Stored data entries
■ ■ ■ ■ ■ ■ ■
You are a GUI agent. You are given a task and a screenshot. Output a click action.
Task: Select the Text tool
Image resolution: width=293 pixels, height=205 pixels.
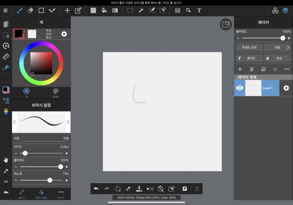(x=199, y=11)
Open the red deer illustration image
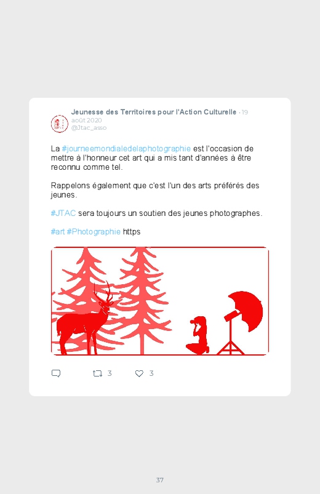The height and width of the screenshot is (494, 320). (x=160, y=301)
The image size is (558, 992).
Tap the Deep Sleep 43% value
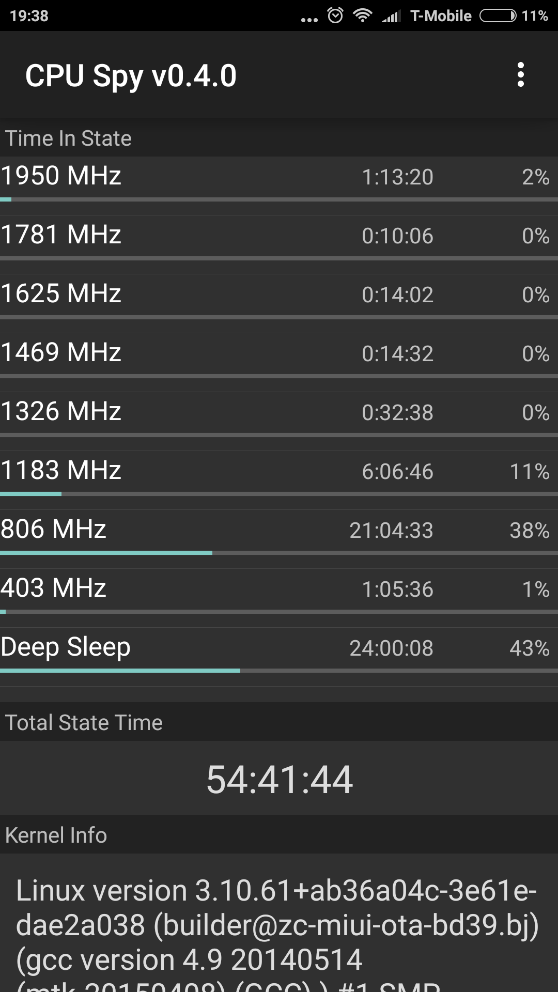(529, 648)
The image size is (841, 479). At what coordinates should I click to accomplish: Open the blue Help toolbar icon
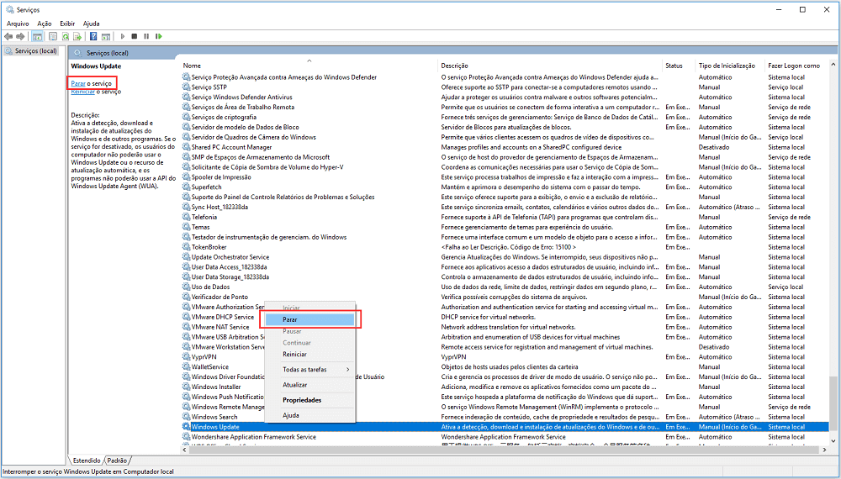pos(92,36)
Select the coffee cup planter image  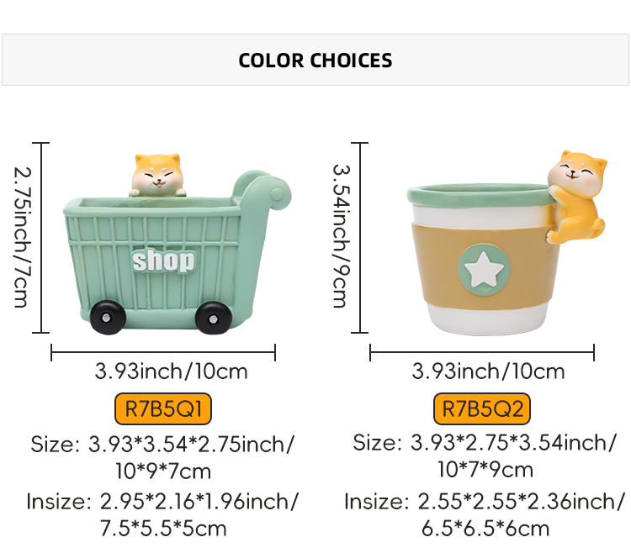point(506,243)
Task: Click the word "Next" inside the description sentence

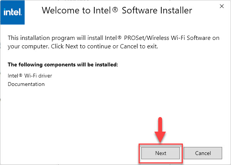Action: (x=72, y=46)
■ ■ ■ ■ ■ ■ ■
*Your goal:* For this exercise, reproduce the data above exactly from the line containing "Task: Click the" through its final line, both ends included, with no pictures in the copy.

*Result of the exercise:*
Task: Click the word "Next" inside the description sentence

Action: (x=72, y=46)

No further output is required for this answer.